Michael Kantor: What about Andrew Lloyd Webber? Did anyone have any feeling that he was going to sort of, from Jesus Christ Superstar, go on to do as much work on Broadway as he did?
Ben Vereen: Andrew Lloyd Webber is a very talented man. At the time, though, you didn’t think about the fact of, well, he’s going to go on to write a million Broadway shows brilliantly. We had that show to deal with. And it was so much going around in that show at that time. It was the 60s, man. It was in the early 70s. You know, we were all about changing the world, changing society. Making it a better place. Our words were about making it better place, and when Jesus Christ Superstar came along, and Tim Rice, who just wrote Lion King, who wrote the lyrics for the show, these two kids popped over in this country and just set a tone, and we followed along with the tone. And we’re thankful, because look at the giants that they are today, keeping theater alive.
Michael Kantor: Um, you know, when you think back to the early sisters, 60s, Fiddler, Hello Dolly, and so on, they’re not at all like later in the 60s. Was there a moment where you felt that there was this sea change with that hair? Was it cabaret? Or was it, was there some time where everything cracked open?
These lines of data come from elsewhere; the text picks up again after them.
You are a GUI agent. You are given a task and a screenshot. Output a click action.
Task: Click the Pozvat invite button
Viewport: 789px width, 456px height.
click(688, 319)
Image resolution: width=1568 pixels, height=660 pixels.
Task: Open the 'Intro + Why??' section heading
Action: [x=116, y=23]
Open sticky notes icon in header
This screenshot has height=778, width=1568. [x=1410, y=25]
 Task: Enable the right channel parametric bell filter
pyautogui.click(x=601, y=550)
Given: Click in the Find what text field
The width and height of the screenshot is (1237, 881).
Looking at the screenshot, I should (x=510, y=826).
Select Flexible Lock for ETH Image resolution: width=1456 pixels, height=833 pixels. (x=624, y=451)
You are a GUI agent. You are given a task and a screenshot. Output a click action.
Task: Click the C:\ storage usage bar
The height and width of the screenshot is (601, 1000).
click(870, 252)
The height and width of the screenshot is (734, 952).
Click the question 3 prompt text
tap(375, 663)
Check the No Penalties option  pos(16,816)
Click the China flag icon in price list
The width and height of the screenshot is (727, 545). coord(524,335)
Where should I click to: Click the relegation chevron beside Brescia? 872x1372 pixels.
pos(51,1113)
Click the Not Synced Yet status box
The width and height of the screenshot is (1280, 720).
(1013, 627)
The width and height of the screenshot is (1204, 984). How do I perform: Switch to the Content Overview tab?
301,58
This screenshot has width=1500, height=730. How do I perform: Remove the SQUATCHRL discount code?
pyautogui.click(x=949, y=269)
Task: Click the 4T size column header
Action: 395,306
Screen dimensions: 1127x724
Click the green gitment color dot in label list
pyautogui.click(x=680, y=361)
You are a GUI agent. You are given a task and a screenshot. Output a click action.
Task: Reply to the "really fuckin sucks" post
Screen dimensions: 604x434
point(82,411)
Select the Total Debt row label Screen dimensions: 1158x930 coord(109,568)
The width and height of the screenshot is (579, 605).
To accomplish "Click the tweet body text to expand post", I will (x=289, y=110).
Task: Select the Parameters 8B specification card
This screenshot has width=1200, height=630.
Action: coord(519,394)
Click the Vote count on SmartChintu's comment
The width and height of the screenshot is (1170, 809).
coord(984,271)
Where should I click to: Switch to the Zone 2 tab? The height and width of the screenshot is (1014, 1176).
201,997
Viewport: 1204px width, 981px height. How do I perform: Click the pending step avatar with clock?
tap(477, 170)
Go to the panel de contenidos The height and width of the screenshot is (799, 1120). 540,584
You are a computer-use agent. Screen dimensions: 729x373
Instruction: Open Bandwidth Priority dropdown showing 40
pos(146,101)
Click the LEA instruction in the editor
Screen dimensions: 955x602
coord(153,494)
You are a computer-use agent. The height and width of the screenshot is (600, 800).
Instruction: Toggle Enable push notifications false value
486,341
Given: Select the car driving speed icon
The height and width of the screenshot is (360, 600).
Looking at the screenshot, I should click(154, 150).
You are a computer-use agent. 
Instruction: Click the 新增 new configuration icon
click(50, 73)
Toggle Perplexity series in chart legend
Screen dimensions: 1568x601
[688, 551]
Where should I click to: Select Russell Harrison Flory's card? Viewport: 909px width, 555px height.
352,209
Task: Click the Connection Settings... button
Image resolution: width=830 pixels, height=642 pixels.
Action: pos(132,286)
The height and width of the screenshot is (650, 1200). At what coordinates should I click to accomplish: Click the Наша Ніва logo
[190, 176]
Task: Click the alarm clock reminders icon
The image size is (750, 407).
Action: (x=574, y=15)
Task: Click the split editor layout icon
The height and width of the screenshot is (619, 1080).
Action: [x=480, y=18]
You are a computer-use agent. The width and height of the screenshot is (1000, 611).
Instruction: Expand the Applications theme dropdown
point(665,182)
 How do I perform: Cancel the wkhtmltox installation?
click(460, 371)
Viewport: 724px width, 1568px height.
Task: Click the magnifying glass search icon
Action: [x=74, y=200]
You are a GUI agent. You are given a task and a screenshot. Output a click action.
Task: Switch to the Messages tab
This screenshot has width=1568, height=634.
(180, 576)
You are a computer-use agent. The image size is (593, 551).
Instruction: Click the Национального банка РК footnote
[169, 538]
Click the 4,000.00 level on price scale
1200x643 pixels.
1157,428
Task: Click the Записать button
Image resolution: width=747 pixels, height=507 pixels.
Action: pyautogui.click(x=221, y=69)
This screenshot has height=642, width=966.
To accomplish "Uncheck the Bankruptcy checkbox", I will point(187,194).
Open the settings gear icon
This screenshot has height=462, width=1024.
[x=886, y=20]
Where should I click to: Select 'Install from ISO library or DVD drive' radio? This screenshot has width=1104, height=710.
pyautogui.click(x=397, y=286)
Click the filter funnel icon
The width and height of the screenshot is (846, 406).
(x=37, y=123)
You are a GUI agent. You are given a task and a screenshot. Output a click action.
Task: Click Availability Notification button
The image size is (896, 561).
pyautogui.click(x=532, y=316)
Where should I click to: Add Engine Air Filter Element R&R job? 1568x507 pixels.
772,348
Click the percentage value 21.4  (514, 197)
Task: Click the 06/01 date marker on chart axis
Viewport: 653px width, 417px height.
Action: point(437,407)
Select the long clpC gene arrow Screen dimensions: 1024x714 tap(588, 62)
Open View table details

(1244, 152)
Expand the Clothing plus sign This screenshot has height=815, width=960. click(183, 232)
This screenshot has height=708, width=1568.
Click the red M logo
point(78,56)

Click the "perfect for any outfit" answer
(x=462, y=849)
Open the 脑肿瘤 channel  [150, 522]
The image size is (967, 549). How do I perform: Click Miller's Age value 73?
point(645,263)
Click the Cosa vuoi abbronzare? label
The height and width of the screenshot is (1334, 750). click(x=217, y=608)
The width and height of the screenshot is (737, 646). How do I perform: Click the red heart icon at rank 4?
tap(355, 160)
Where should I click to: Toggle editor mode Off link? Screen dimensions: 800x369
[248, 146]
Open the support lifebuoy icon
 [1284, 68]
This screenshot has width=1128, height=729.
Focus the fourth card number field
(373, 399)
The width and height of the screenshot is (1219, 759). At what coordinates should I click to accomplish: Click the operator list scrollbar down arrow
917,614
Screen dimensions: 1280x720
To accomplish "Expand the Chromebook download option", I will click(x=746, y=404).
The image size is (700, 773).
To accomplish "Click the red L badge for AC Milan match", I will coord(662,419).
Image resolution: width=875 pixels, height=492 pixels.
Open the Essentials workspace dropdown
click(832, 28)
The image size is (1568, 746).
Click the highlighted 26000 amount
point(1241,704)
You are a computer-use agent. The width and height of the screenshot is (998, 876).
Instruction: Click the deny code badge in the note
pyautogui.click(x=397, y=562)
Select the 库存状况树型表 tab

Or, was it just a sort of, didn’t occur to people?
Ben Vereen: I don’t know, you have to talk to somebody who did those type of shows. I often say in my act, you know, I wanted my, when I first started in this business to do more traditional shows like Oklahoma, like Fiddler on the Roof. I wanted to do Fiddlers on the roof, but they said I was too short. You know, shows like that, but I came along and I got a chance to do shows like Hair, Jesus Christ Superstar, Pippin, these shows that had a rock feeling to them and talked about social change and consciousness. So I can’t answer that question accurately, but I can tell you that when I got into the theater and when we were moving about in those productions, you could feel the change. And you could see how society was opening up and then also you could the change when the colors begin to change and begin to get back, close back up. And we’re still opening up again today.
Michael Kantor: Yeah, you meant, you know, there weren’t, when I think of Broadway history, there weren’t t a ton of African American performers sort of making it on Broadway, or even throughout the whole history. Well, just put it in your own perspective. How did it feel? Did you feel like it was always tough to break through to get a certain role, or did you feel it was really based on whether you were talented enough to fit, or? I mean, it’s called the Great White Way, for instance. Is that a total misnomer?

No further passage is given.